A study of children within families, some breastfed and some not, seemed to show no significant advantages for children who were breastfed. The researcher felt it was important to check the data within families as opposed to across families.

Many previous studies suffer from selection bias. They either do not or cannot statistically control for factors such as race, age, family income, mother’s employment – things we know that can affect both breast-feeding and health outcomes. Moms with more resources, with higher levels of education and higher levels of income, and more flexibility in their daily schedules are more likely to breast-feed their children and do so for longer periods of time.

Here’s the big unanswered question in this story — did she survey the moms of the siblings to ask about their socioeconomic status at the time of each of the children’s infancies? Did she find out whether or not the circumstances for each pregnancy, birth, and beyond changed for those moms? Couldn’t the child who was breastfed have come at a time when the mom was out of a job and low on money and wasn’t eating well and may have not known about the other health benefits for children? And couldn’t the bottle-fed child have come when the mom had better resources and she had learned those other health benefits?

Maybe mom got on a fitness kick with her last child who she bottle-fed due to an illness and that’s why the last kid is as thin as the first kid who was breastfed. Maybe she wasn’t as exhausted with that last kid (since breastfeeding is tiring) and she was able to spend more time caring for her and developed just as special a bond as the breast-fed child. Maybe mom was only able to teach that last kid her ABCs and such, boosting her academic performance.
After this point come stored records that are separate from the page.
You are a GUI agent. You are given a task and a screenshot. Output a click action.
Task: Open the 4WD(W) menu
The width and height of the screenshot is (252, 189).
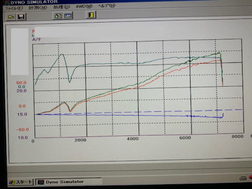84,6
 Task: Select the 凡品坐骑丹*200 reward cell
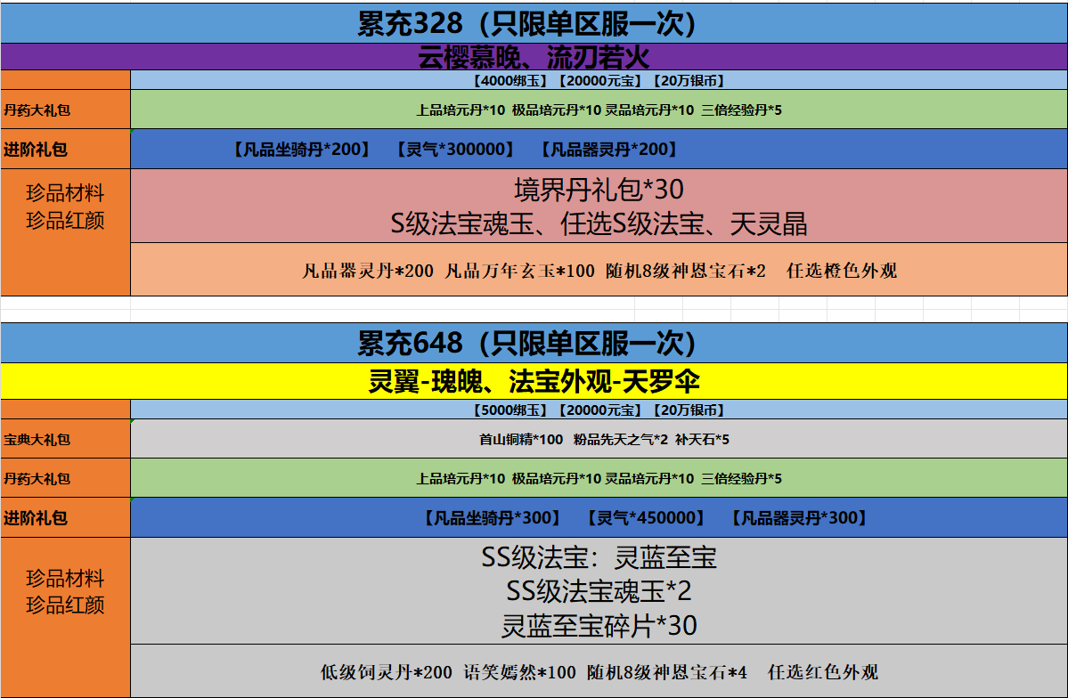pyautogui.click(x=300, y=150)
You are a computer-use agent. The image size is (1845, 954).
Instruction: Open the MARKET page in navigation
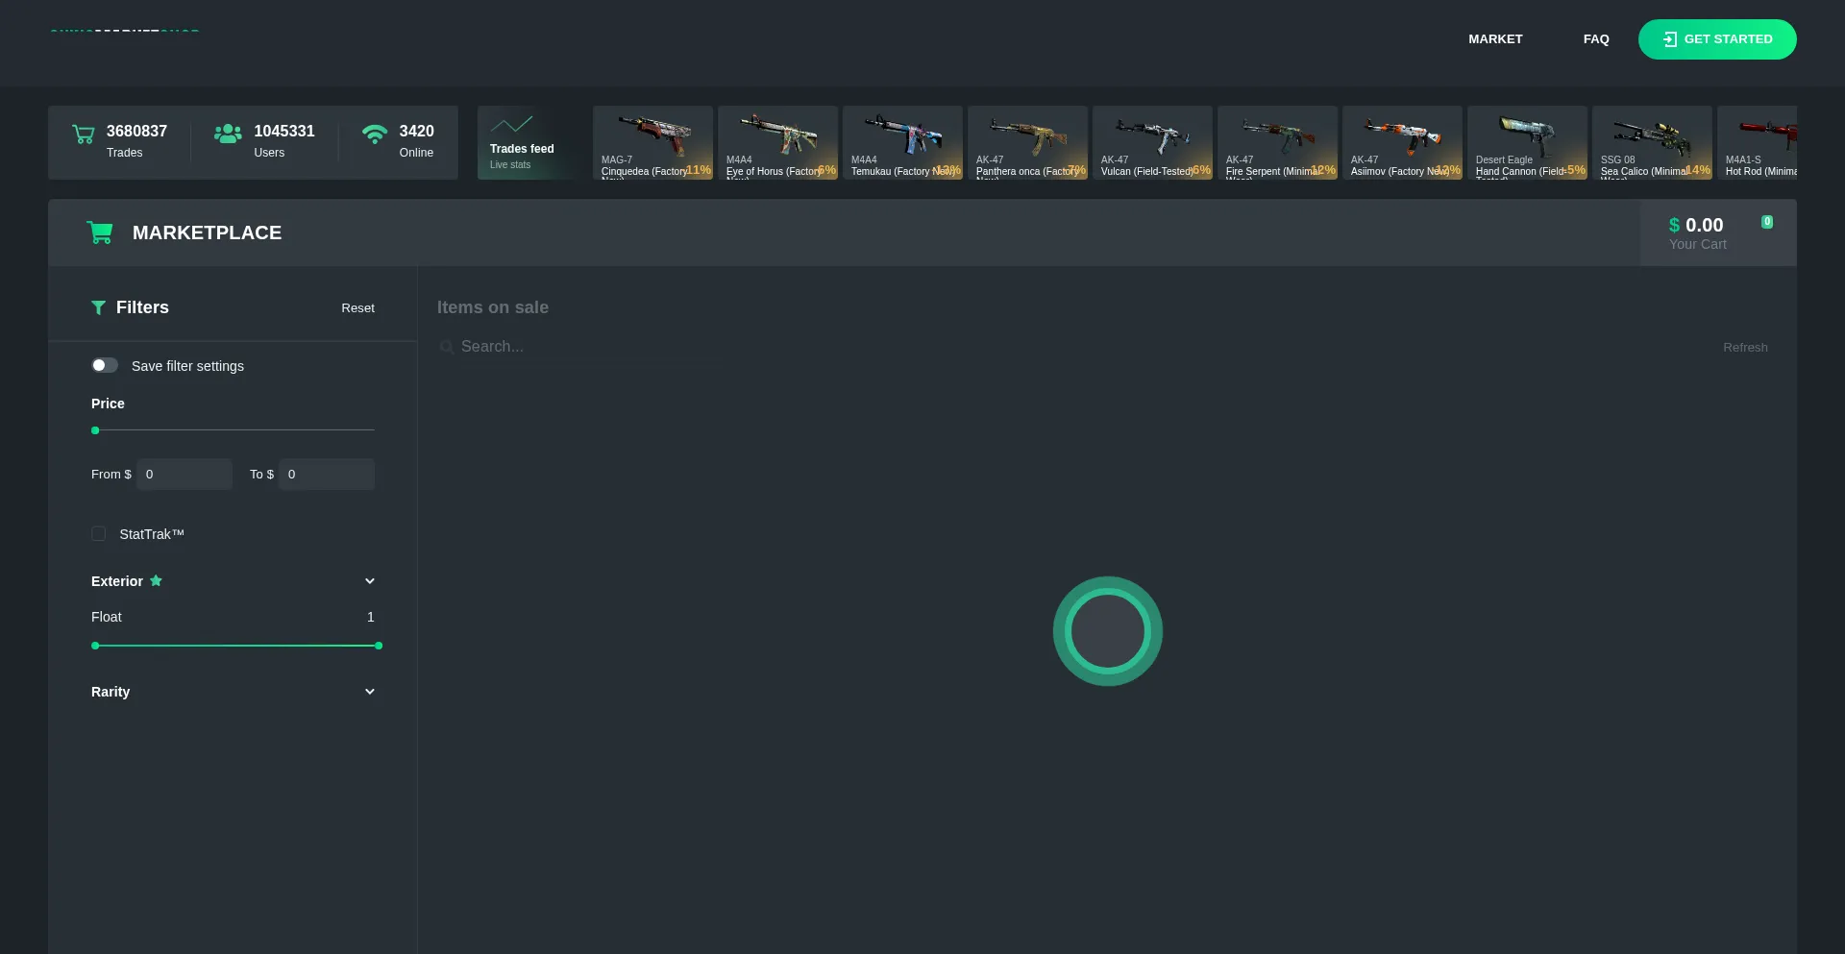1495,39
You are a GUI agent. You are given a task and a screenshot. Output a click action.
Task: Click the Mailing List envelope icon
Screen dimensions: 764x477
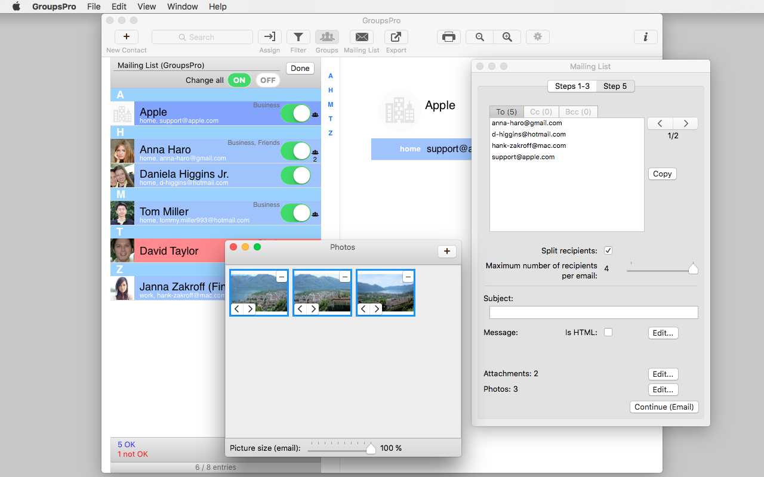362,37
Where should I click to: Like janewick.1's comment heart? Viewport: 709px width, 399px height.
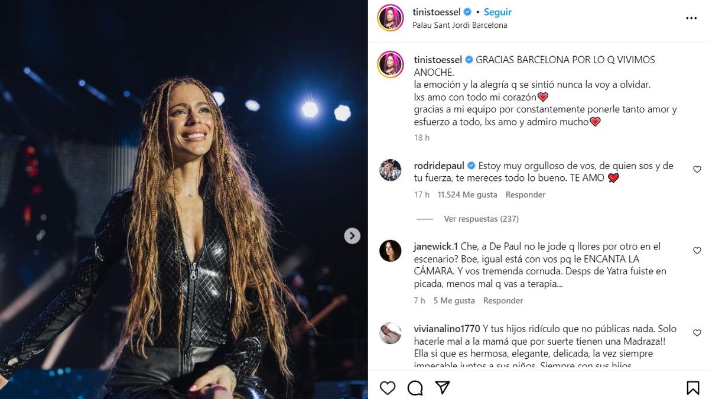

I think it’s incorrect to assume that any mom is the same mother to every child.

But maybe I’m just irked that, when asked about her study, the researcher took the opportunity to grandstand for social policies: 

“I’m not saying breast-feeding is not beneficial, especially for boosting nutrition and immunity in newborns. But if we really want to improve maternal and child health in this country, let’s also focus on things that can really do that in the long term – like subsidized day care, better maternity leave policies and more employment opportunities for low-income mothers that pay a living wage, for example.”

I don’t necessarily disagree that we should consider improving all those policies (except bringing the “living wage” nonsense into the mix) — but if we’re talking about the benefits of breastfeeding, let’s stick to the science of the matter at hand.